This topic describes how to create a crawler to collect metadata from an E-MapReduce data store to DataWorks. You can view collected metadata on the Data Map page.

Procedure

  1. Go to the Data Discovery page.
    1. Log on to the DataWorks console.
    2. In the left-side navigation pane, click Workspaces. The Workspaces page appears.
    3. Find the target workspace and click Data Analytics in the Actions column.
    4. On the DataStudio page, click Icon in the upper-left corner and choose All Products > DataMap. The Data Map page appears.
    5. Click Data Discovery in the top navigation bar.
  2. On the E-MapReduce metadata collection page that appears, click New collector.
  3. In the New EMR metadata collection dialog box that appears, select an engine instance from the Select Engine drop-down list and click Authorize.

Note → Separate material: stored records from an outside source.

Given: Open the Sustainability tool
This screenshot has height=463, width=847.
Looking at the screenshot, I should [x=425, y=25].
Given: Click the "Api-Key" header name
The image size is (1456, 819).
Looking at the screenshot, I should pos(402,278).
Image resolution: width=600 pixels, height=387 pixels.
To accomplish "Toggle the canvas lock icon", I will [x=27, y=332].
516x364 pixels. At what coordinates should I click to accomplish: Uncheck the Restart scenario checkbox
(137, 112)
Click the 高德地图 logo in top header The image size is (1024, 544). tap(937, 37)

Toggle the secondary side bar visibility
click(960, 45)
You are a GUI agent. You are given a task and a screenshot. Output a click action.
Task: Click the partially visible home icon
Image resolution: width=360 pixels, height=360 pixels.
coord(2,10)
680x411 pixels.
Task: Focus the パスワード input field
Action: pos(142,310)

    New EMR metadata collection
  4. On the page that appears, click the Metadata tab and click Enable.
    Enable
  5. In the Confirm Operation dialog box that appears, click OK.
  6. Return to the New EMR metadata collection dialog box on the Data Map page and click Refresh.

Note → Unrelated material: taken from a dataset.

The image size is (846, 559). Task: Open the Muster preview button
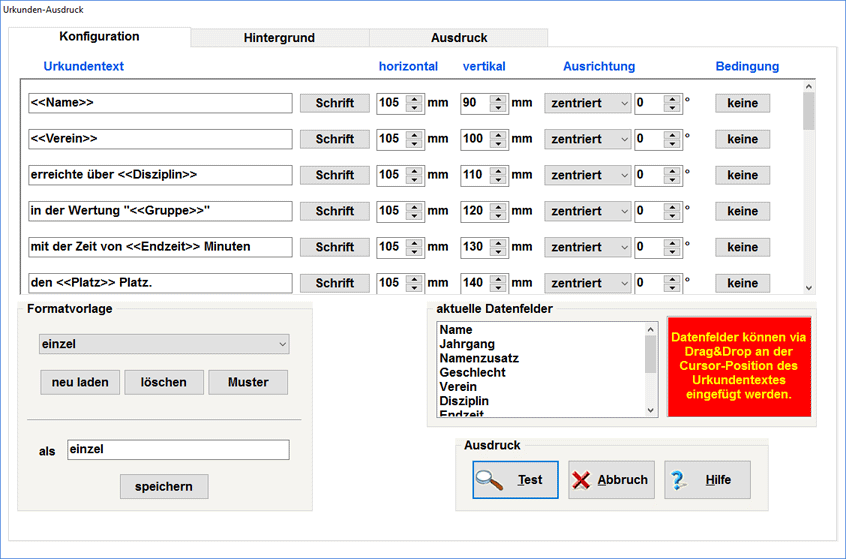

  7. After the authorization status changes to Authorized, click Commit.
  8. On the E-MapReduce metadata collection page, find the created crawler and click Obtain All in the Actions column.

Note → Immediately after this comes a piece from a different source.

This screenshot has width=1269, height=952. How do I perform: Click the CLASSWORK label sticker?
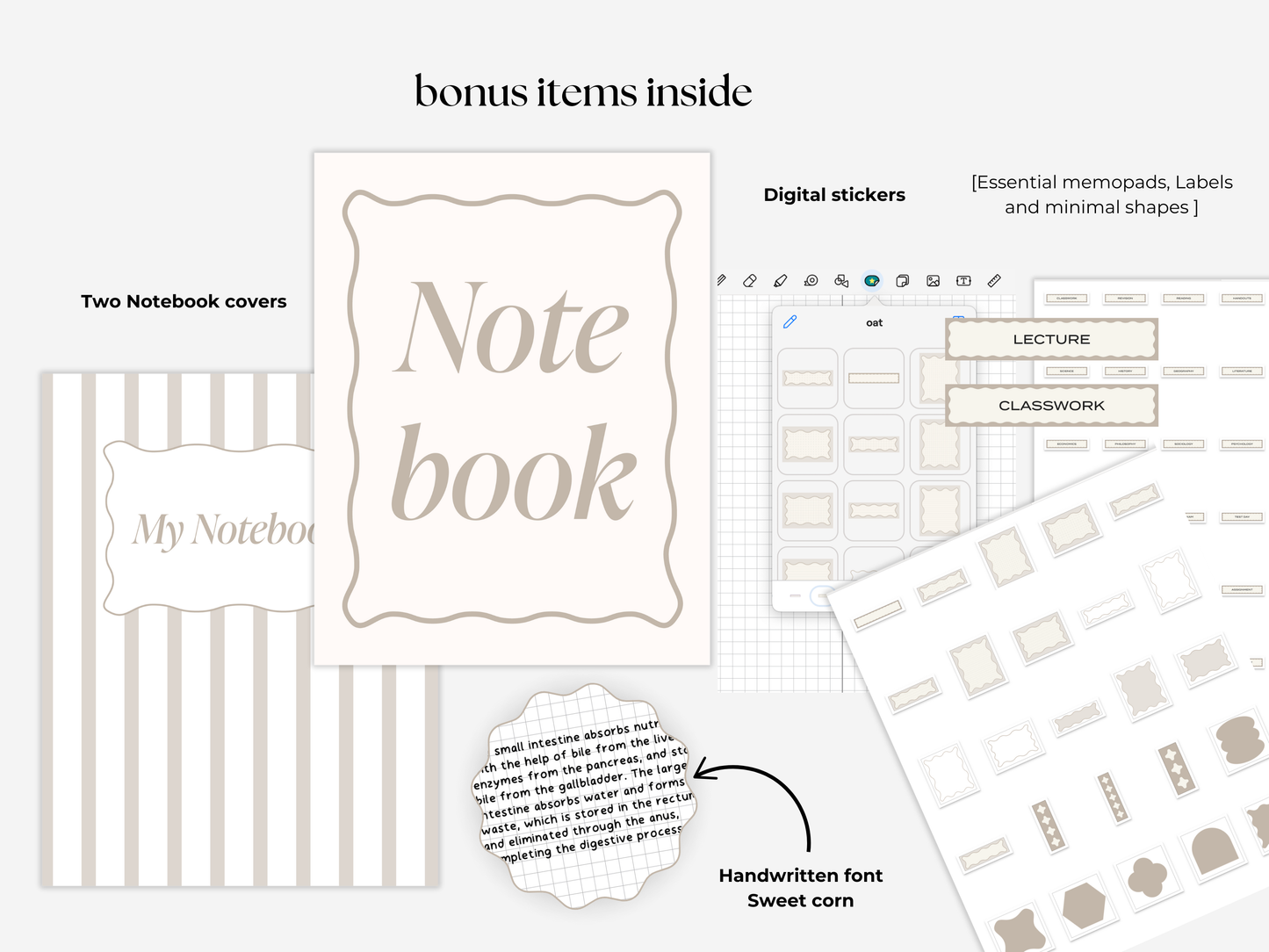click(1050, 405)
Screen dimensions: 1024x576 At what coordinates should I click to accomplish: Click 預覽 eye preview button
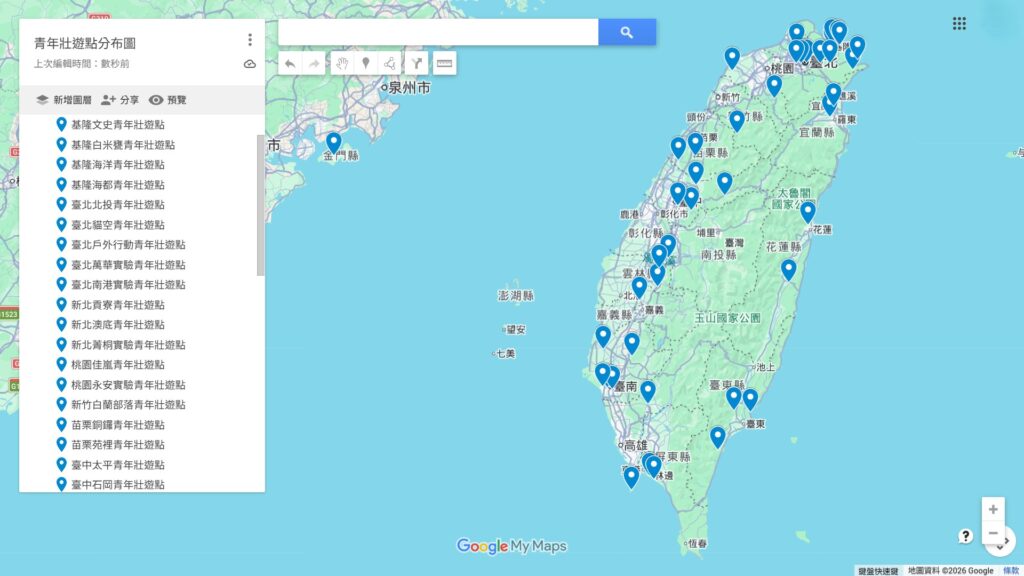168,100
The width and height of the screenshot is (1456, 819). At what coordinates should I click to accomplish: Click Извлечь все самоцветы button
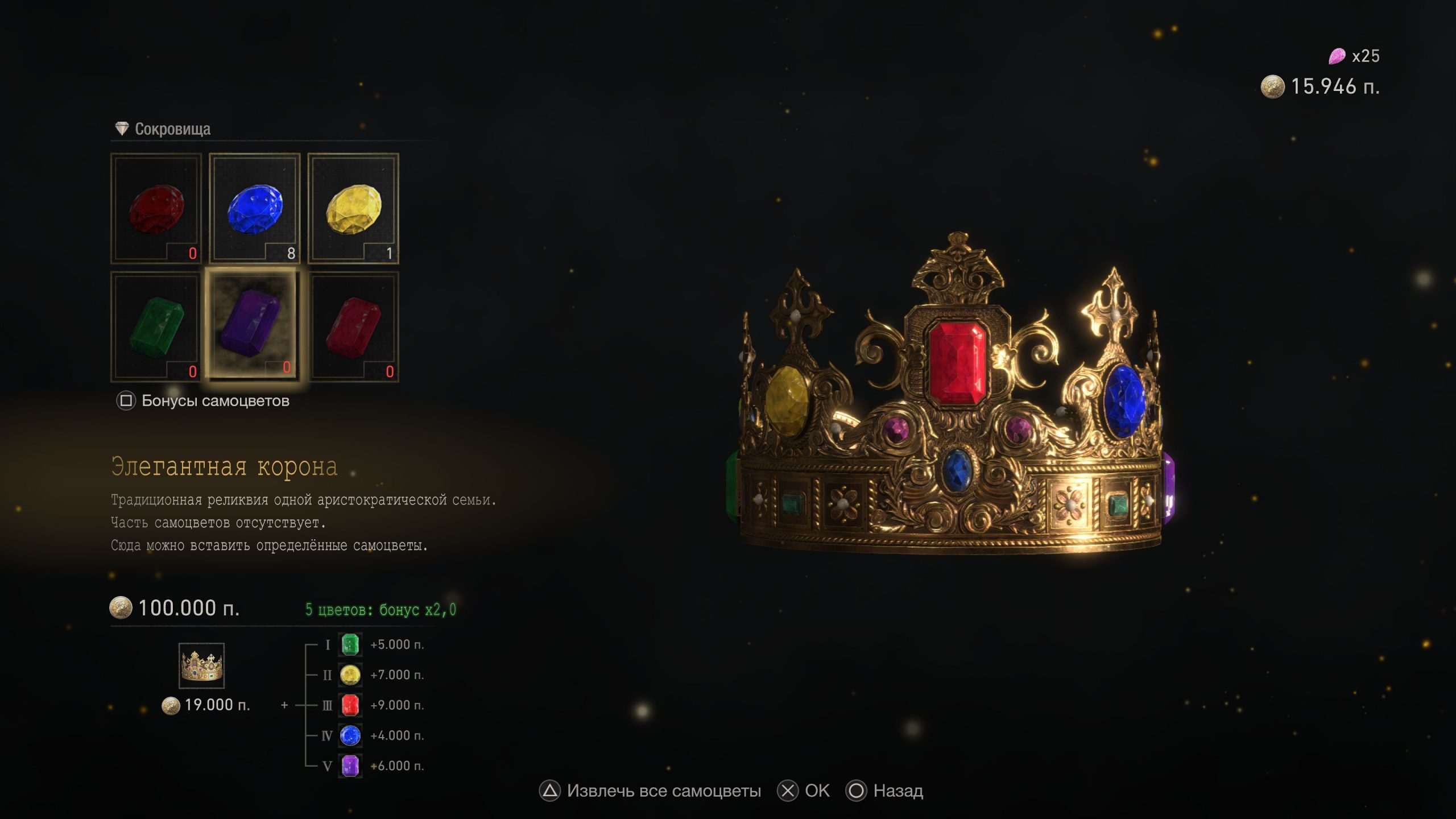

    Click Refresh in the upper-right corner of the page and verify that the value in the Status column of the created crawler changes to Collected successfully.
    Note After full metadata is collected from the E-MapReduce data store, the system automatically synchronizes new metadata from the data store.

    To delete the created crawler, click Delete in the Actions column. In the Delete dialog box that appears, click OK.

  9. View the metadata collected from the E-MapReduce data store.
    1. Click All Data in the top navigation bar.
    2. Click the EMR Table tab.
    3. On the EMR Table tab, click the corresponding table name and view the table details.